(Extracted data entries)
----

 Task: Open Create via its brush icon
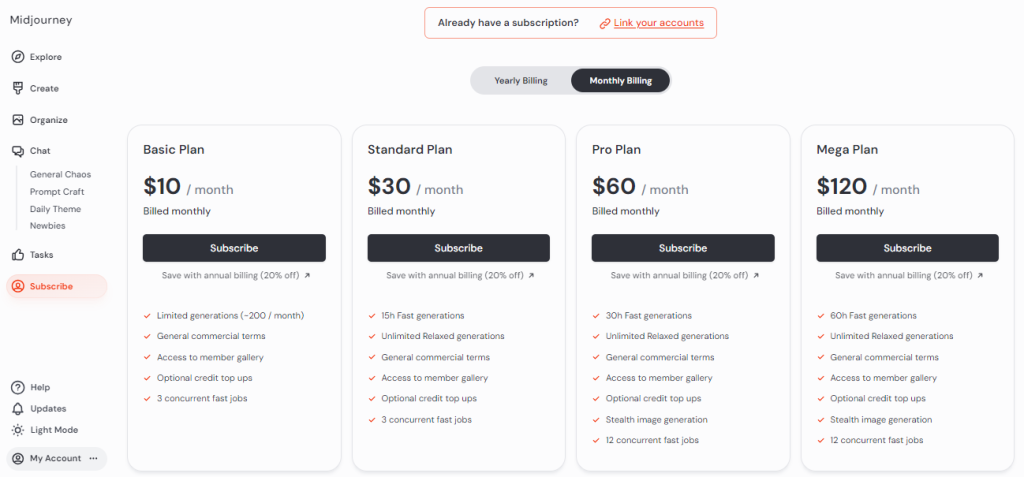[x=18, y=88]
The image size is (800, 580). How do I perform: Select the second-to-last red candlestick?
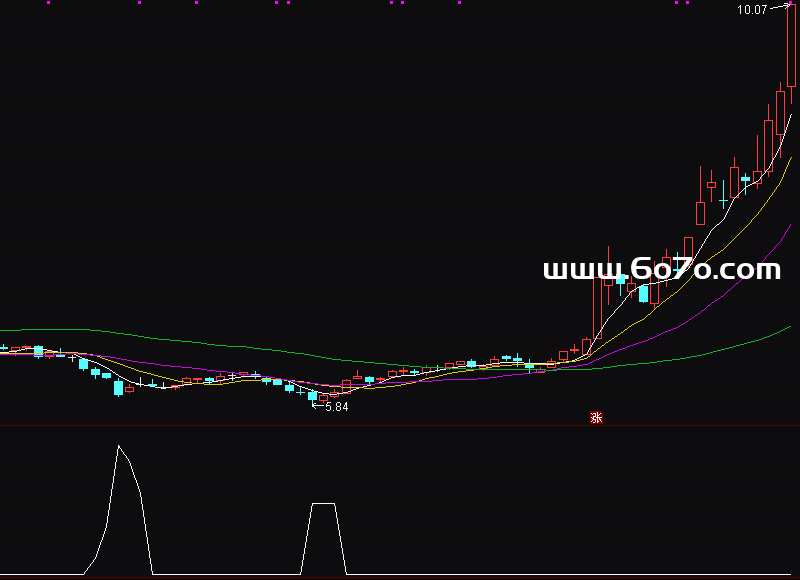click(x=780, y=112)
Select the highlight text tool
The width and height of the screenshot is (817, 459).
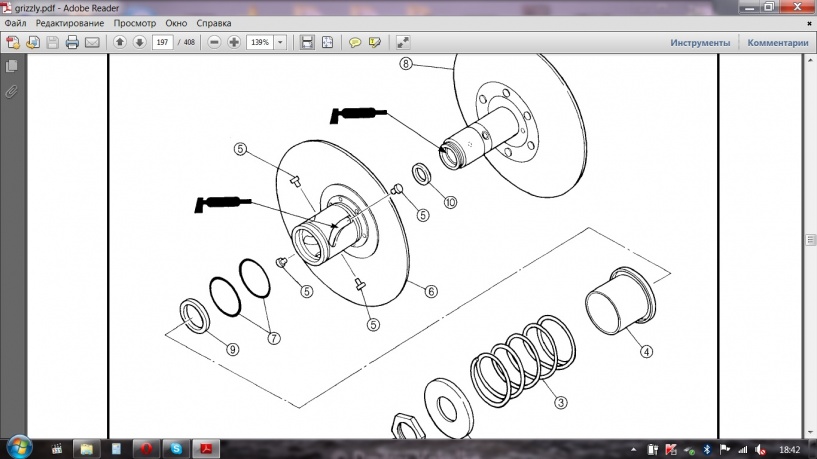[x=374, y=43]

----

Print all records word for word, no images.

-- Task solution --
 Task: Open Create via its brush icon
[x=18, y=88]
The image size is (800, 580). How do I perform: Select the second-to-last red candlestick?
click(x=780, y=112)
Select the highlight text tool
The width and height of the screenshot is (817, 459).
[x=374, y=43]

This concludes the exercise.